Para contrarrestar los daños causados por la contaminación, la exposición al sol o la mala alimentación, entre otros, la industria cosmética ha creado una gran cantidad de productos para el cuidado de la piel que pueden ayudar a regenerarla y rejuvenecerla.

Sin embargo, muchos de estos son muy costosos y están fuera del alcance de muchas personas, más aún si se tiene en cuenta que son productos que se tienen que usar todos los días. Por suerte, existen otras alternativas para cuidar y regenerar la piel sin tener que invertir grandes sumas de dinero.

La terapia facial con hielo es una de esas alternativas naturales que están ganando popularidad por su efectividad para tonificar y rejuvenecer la piel todos los días. Se trata de un tratamiento de origen oriental que se ha extendido por todo el mundo para que todas las mujeres puedan cuidar la juventud de su piel sin tener que invertir mucho en ello.

¿Cuáles son los beneficios del hielo

para rejuvenecer la piel?

Desde la cultura oriental se ha compartido la técnica de rejuvenecimiento del rostro con hielo, que consiste en frotar hielo sobre las líneas del rostro en horas de la mañana y por la noche para hidratarlo, tonificarlo y evitar la aparición temprana de arrugas.

Este tipo de tratamientos se han convertido en parte de las rutinas de belleza aplicados en los spas y centros de belleza, pues se ha demostrado que son muy efectivos para cuidar la piel y rejuvenecerla.

A nivel general, la terapia facial

con hielo es ideal para:

Combatir el acné y eliminar las manchas que aparecen en el rostro como consecuencia de la exposición al sol y los cambios hormonales.

Estimular la circulación sanguínea ayudando a rejuvenecer la piel.

Refrescar y tonificar el rostro sin efectos secundarios.

Prevenir y combatir la aparición temprana de arrugas.

Cerrar los poros abiertos y prevenir los puntos negros.

Desinflamar los ojos hinchados y combatir las ojeras.

¿Cómo aplicar el tratamiento

facial con hielo?

La terapia facial con hielo es muy económica y no requiere mayor esfuerzo para su realización. Lo importante con este tipo de tratamientos es ser muy constantes y convertirlo en un paso más de la rutina de belleza.

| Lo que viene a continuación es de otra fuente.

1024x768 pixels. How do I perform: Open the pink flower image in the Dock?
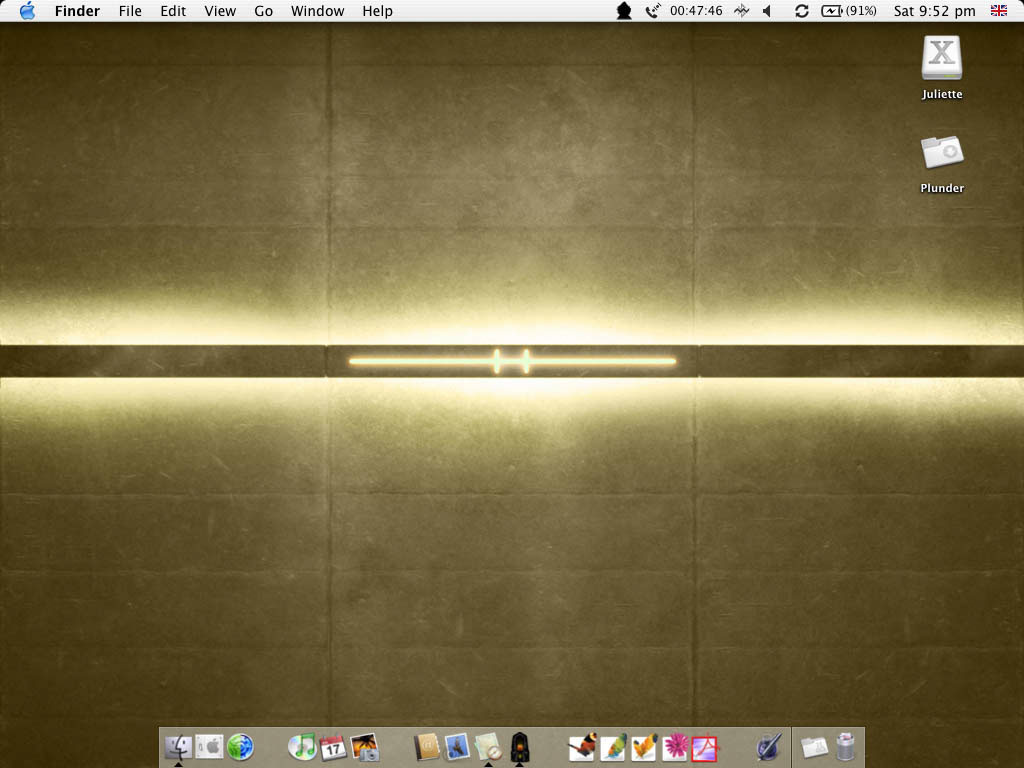pyautogui.click(x=675, y=747)
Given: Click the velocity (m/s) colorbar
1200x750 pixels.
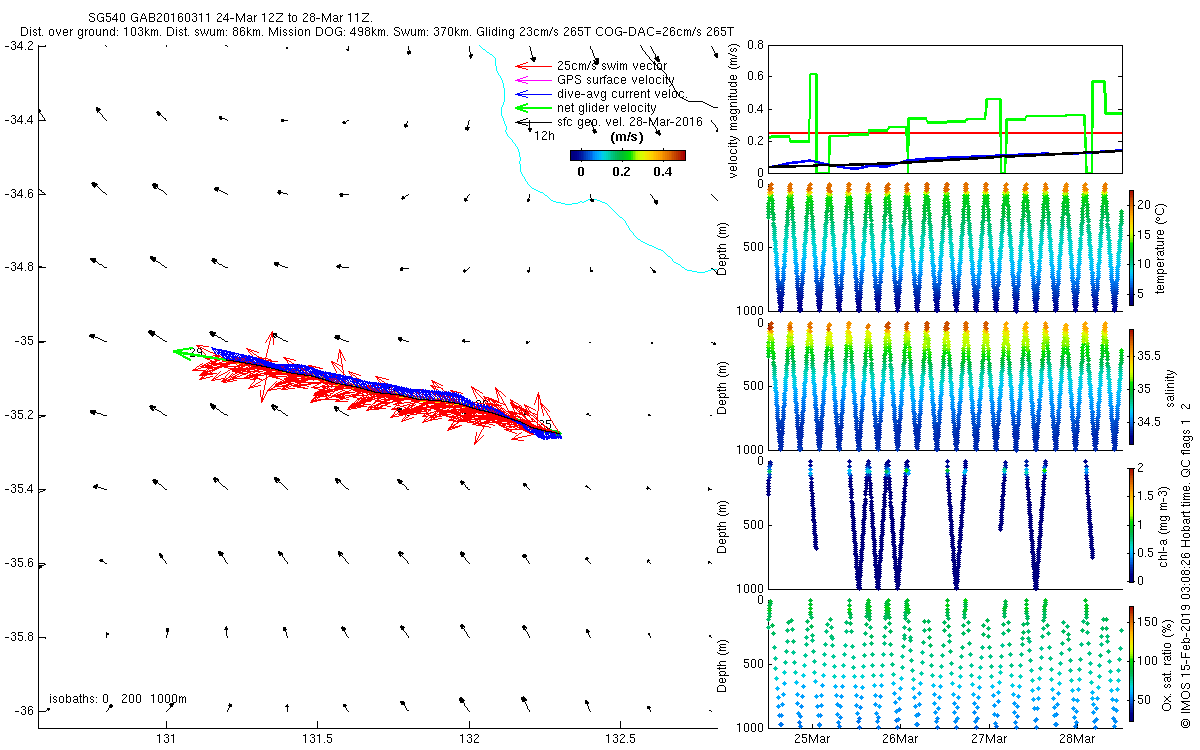Looking at the screenshot, I should click(627, 155).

Para aplicar este tratamiento todos los

días es importante seguir estos pasos:

Antes de empezar con el tratamiento es muy importante limpiar en profundidad la piel del rostro y cerciorarse de que quede libre de maquillaje.

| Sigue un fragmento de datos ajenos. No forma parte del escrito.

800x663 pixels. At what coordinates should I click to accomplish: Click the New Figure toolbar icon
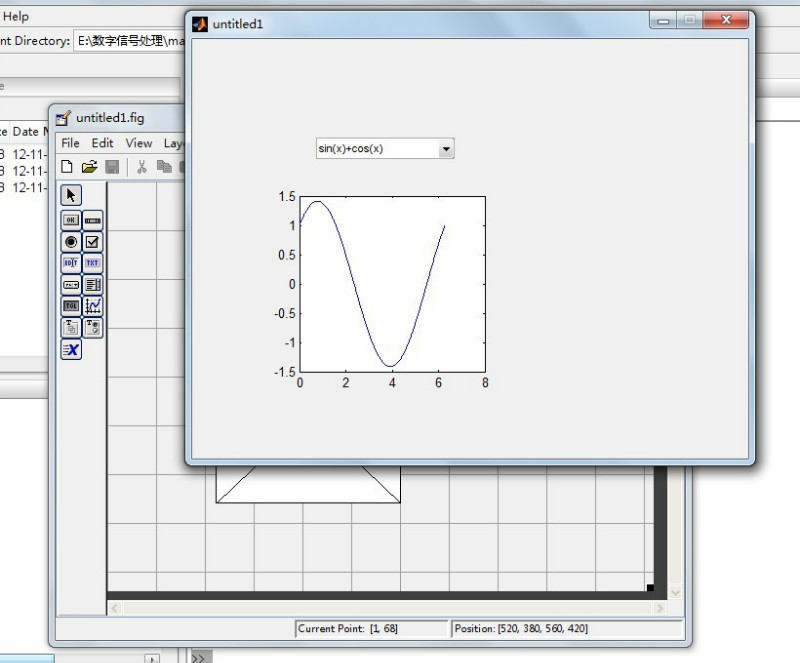[67, 166]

El hielo se debe envolver en un paño suave de algodón o una tela; lo importante es tener presente que no se debe poner directamente sobre el rostro.

El paño se debe frotar por las diferentes áreas del rostro, permaneciendo uno o dos minutos en cada parte.

Se recomienda hacer movimientos circulares con los cubos de hielo a lo largo del área de la mandíbula y barbilla, en la frente, las mejillas y en el área de la nariz. Al llegar al área de los ojos se debe frotar con más cuidado.

 

Para completar este tratamiento se recomienda aplicar un tónico facial natural u otro producto contra el acné.